If 1834.44 breaks, it would be an immediate shift to a retracement of the larger structure from the February 5th low, 1737.92.
It would not, however, change my opinion that new highs are still possible. This decline -- in my own opinion based solely on viewing its sub-waves in real time -- is not an impulse. And I have bet money on it (even though it's hedged with a larger UVXY position, good thing).
The point is that if the larger structure is in play, [CORRECTION 12:49 pm EDT: 1827.93 and 1793.56] are the respective 38% and 61.8% Fibonacci targets to be aware of.
The 1845.73 gap was filled and a TRIN buy signal was registered yesterday. I tried to play first by selling a little UVXY and adding a little SPXL. Then I bought SPY 185 calls but wasn't feeling it after the bounce and sold all but 1 contract.
Now I will wait for a larger buy signal should one occur and use a different tranche such as SSO or UPRO.
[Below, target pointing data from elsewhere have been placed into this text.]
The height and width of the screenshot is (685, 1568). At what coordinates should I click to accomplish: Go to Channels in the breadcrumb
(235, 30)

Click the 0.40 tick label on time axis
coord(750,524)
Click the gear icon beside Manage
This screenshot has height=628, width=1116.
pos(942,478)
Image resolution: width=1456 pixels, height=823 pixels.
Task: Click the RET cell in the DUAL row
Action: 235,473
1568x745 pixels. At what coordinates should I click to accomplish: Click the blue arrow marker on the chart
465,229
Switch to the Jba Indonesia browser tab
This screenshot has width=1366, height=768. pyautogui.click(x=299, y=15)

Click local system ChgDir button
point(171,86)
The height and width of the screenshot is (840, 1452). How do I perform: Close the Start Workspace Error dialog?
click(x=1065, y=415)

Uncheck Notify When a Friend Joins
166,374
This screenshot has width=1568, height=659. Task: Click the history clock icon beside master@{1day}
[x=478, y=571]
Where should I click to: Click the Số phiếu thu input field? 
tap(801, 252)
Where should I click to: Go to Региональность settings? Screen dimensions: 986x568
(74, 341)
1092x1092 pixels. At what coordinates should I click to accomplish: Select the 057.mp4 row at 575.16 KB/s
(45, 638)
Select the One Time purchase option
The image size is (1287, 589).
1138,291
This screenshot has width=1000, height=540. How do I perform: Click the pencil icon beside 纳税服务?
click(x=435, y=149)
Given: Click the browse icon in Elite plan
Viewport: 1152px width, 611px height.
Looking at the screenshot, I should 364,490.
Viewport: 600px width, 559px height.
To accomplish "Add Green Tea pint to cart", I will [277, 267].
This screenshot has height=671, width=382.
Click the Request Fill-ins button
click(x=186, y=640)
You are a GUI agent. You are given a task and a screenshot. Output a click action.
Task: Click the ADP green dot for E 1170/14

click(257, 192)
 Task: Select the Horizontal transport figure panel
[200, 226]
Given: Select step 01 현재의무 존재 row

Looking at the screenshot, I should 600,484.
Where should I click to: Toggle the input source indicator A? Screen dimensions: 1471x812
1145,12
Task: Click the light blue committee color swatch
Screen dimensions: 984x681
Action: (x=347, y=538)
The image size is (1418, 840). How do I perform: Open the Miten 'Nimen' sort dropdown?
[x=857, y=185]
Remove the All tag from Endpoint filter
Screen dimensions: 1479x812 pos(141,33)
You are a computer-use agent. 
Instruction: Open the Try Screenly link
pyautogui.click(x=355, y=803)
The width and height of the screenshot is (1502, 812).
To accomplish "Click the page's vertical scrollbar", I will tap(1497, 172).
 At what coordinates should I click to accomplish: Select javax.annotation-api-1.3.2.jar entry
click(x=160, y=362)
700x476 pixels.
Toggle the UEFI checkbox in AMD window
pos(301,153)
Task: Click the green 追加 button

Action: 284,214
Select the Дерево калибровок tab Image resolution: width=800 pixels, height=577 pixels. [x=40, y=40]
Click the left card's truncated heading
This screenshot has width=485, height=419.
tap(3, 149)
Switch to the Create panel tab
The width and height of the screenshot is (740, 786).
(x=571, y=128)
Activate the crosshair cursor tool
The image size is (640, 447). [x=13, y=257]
The Nikkei dumped 3.3% last night and the yen strengthened by almost 1% after BOJ Governor Kuroda said that he "sees no need to adjust monetary policy." The yen has since strengthened further to almost 2%.
I for one do not think Abenomics is working or will ever work. If or when the market agrees, there could be some epic fireworks there. The potential for strengthening in the yen alone (against widespread expectations to the contrary) could further destabilize jittery global markets, Putin or no Putin.